Unfortunately, not everyone shared Israel’s vision of Palestinian and Jewish states side-by-side. After Yasser Arafat rejected the 2000 Camp David proposals and the second intifada began with its horrific violence against Israeli civilians, Israel intermittently redeployed its troops into the disputed territories in emergency counterterrorism operations, necessary because terrorist groups refused to end hostilities against the Jewish state. And in 2005, Israel unilaterally withdrew from Gaza, which to this day remains under the governance of Hamas.

To Israelis, the borders of the disputed territories – disputed because Israel has legitimate legal and ancestral claims but has been willing to transfer some of its homeland to others for peace – are a complex, emotional issue. To Westerners, the term “occupation” refers to Israel’s presence in land to the east of an armistice line, marking positions held by Israeli and Arab troops when the final truce was called at the end of the 1948 war. However, recent statements by anti-Israel extremists – and even Israel’s current negotiating partners – makes it clear that the term “occupation” means something quite different to them.

Omar Barghouti, anti-Israel extremist and leader of the boycott, divestment, and sanctions movement against Israel (BDS), makes this most clear. To him, Israel’s occupation is not the problem: Israel’s existence is. According to Barghouti, “If the occupation ends, would that mean an end to my call for BDS? No, it will not.” That is because to Barghouti, “occupied territories” refers to the entire state of Israel: As long as a Jewish nation exists, Palestine is “occupied.” Anti-Israel extremists, purposefully hiding behind Westerners’ misunderstanding of this point, use “occupation” to mean all of Israel.

Palestinian leaders, including Mahmoud Abbas, president of the Palestinian Authority, seem to agree with Barghouti. Abbas recently stated, “I have never and will never give up the right of return.” This is code for never giving up the plan to dismantle Israel through demography. If all Palestinian refugees today return to Israel, Israel’s Jewish majority would be replaced with a Palestinian majority; the state of Israel would cease to exist.

In addition, Israeli Jews would almost certainly be forced to live as a minority under the rule of racist political parties. Fatah and Hamas are the political forces that dominate Palestinian politics today, and both regularly express or promote hatred of Jews and Israelis. As Muhammad Salah al-Din Bey, former foreign minister of Egypt, summarized, “It is well-known and understood that the Arabs, in demanding the return of the refugees to Palestine, mean their return as masters of the Homeland . . . they mean the liquidation of the State of Israel.” Or, as Barack Obama has stated, the “Palestinians are going to have to recognize that the right of return . . . would extinguish Israel as a Jewish state, and that’s not an option.”
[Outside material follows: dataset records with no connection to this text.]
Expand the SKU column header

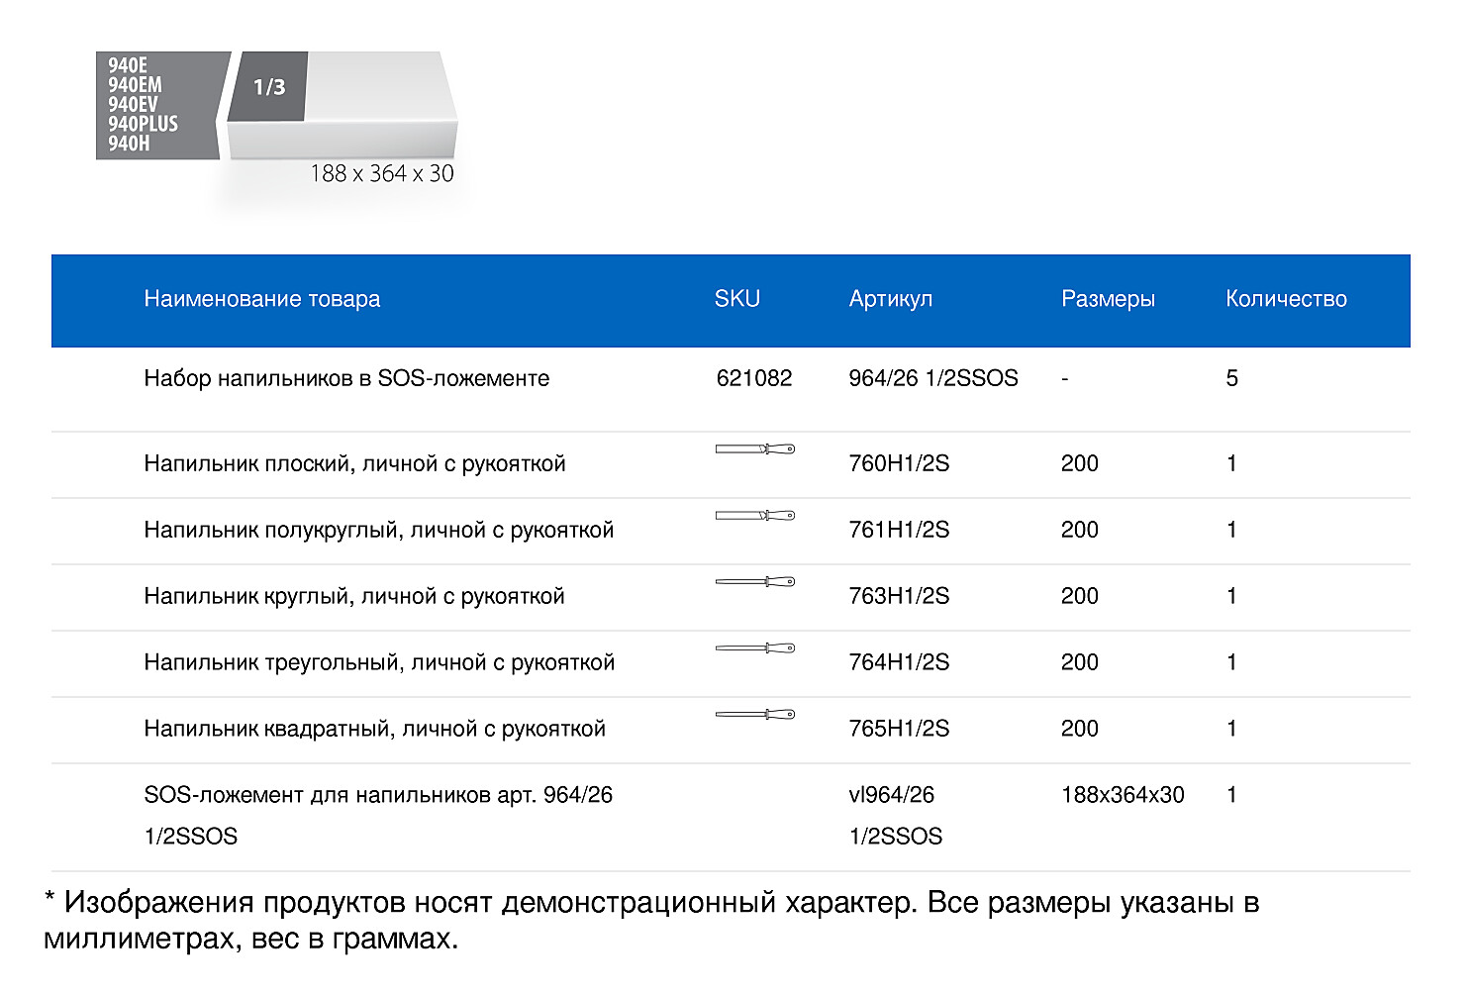point(736,299)
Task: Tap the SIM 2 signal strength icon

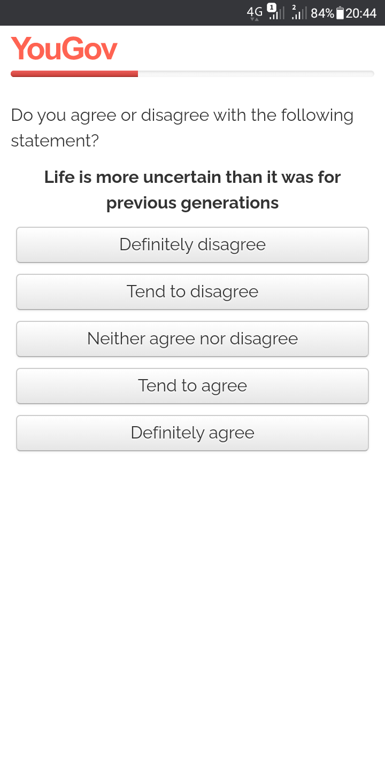Action: tap(299, 12)
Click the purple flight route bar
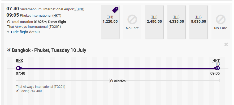This screenshot has height=105, width=234. click(118, 68)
Abbas does not always hide behind the right of return to show his true intent when referring to the “occupation.” On his official Facebook page, Abbas stated outright, “The [UN’s] recognition will not liberate the land the following day, but will prove that we are right that our land is occupied and not disputed [territory], and this applies to all the territories that Israel occupied before June 1967.” To Abbas, the “occupation” does not refer to Israel’s presence in the West Bank but Israel’s presence at all.
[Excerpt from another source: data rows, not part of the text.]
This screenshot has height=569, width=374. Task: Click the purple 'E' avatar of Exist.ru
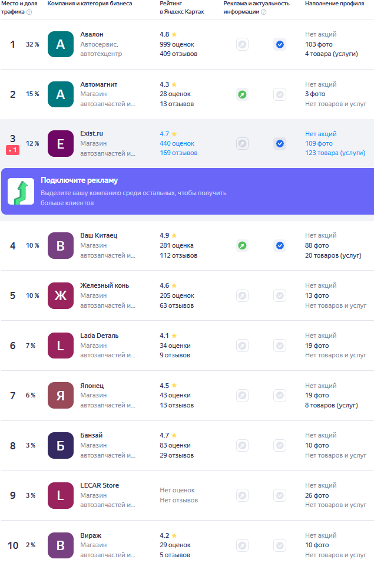click(60, 143)
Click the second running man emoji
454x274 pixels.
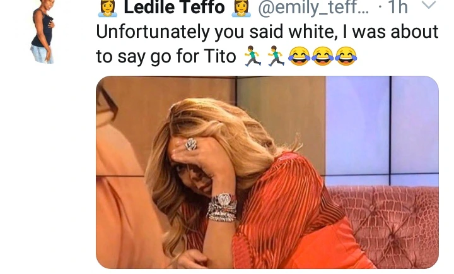coord(276,56)
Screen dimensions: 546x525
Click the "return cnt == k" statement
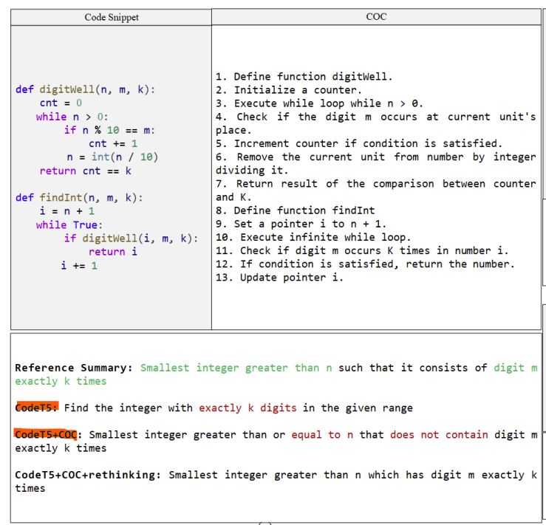[x=85, y=171]
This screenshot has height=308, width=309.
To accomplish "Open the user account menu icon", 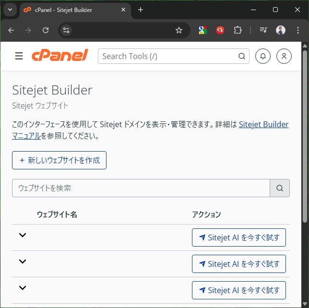I will pyautogui.click(x=284, y=56).

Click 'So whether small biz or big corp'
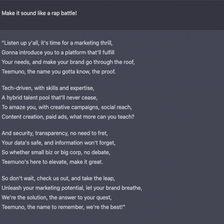56,152
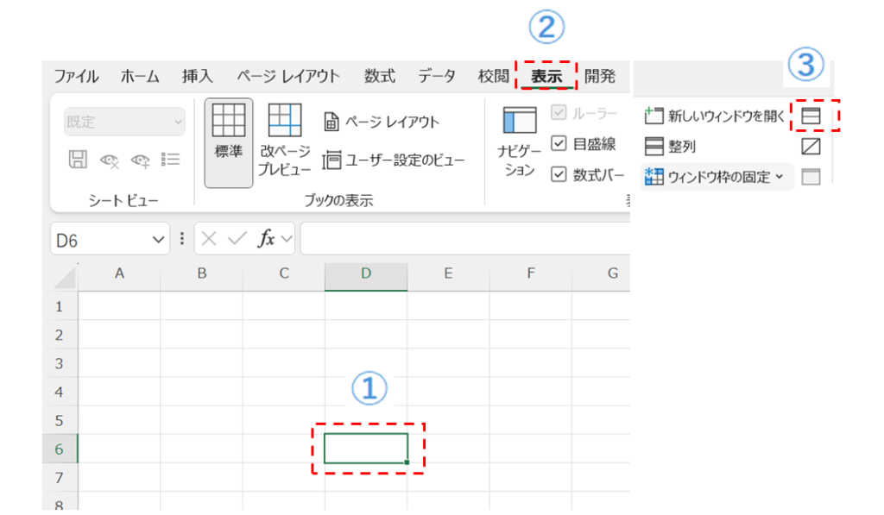Click 新しいウィンドウを開く new window
Viewport: 884px width, 515px height.
pos(714,116)

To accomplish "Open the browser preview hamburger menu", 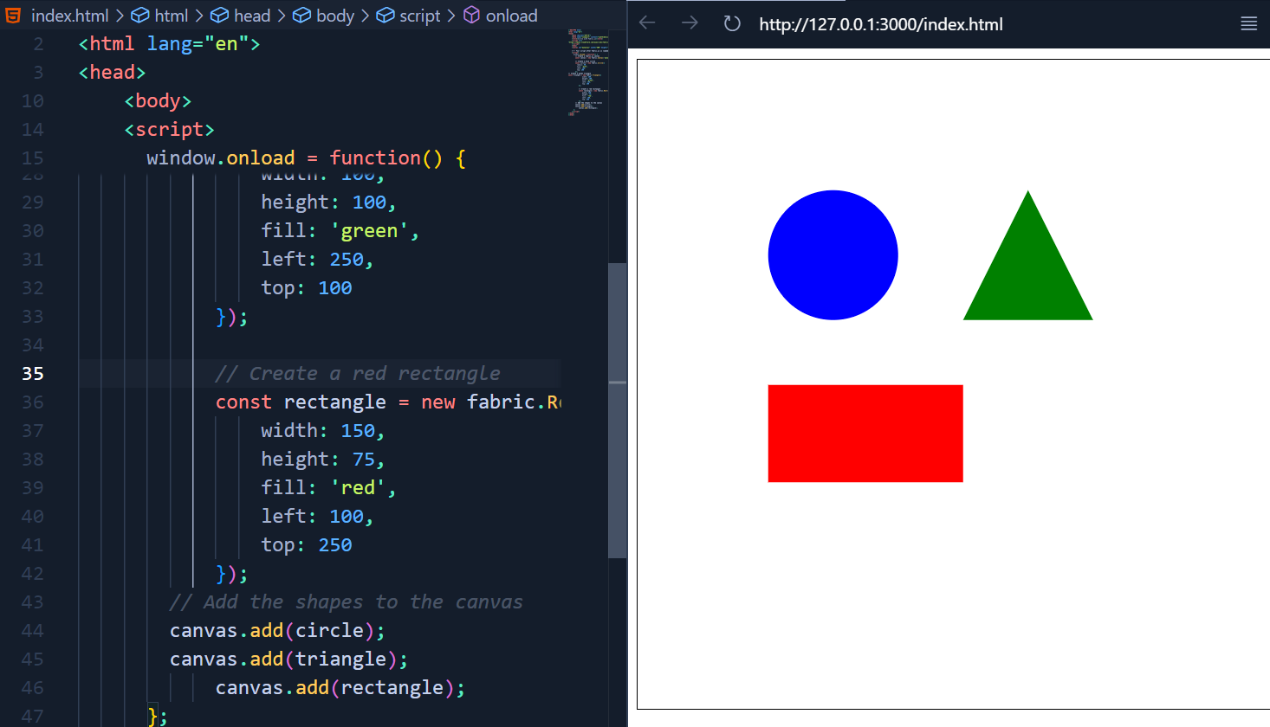I will point(1248,23).
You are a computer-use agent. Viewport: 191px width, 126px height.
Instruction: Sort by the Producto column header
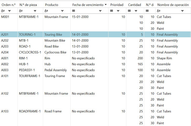(x=52, y=5)
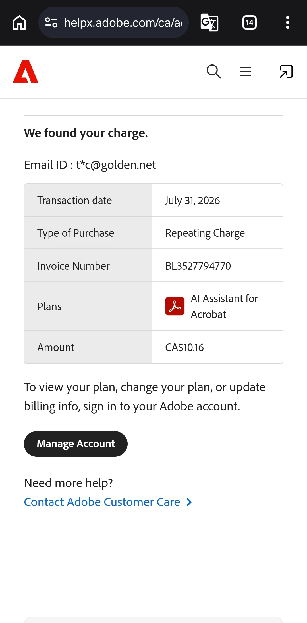Open the browser three-dot overflow menu
This screenshot has width=307, height=623.
point(288,22)
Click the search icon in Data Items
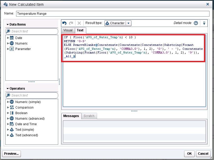 point(8,31)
Today, Israel again returns to the negotiating table, hoping against hope that this time there might be peace with a partner. Yet this “peace partner” openly calls all of Israel “occupied land.” Where does this leave Israel? From the very beginning, Israelis have torn themselves from within over their alleged role as “occupiers” of land also regarded as the Jewish ancestral homeland. They have sought peace so many times, only to be repeatedly rejected by Palestinian leaders who cared more for Israel’s destruction than the Palestinian people’s future. Israel is willing to make territorial concessions, wants Palestinians to govern themselves, and, most of all, yearns for peace. In response, the Palestinian Authority is loud and clear: all of “Palestine” is “occupied.”

Eric R. Mandel, MD, is co-chair of StandWithUs-New York, and Yael Mazar is a research analyst for StandWithUs.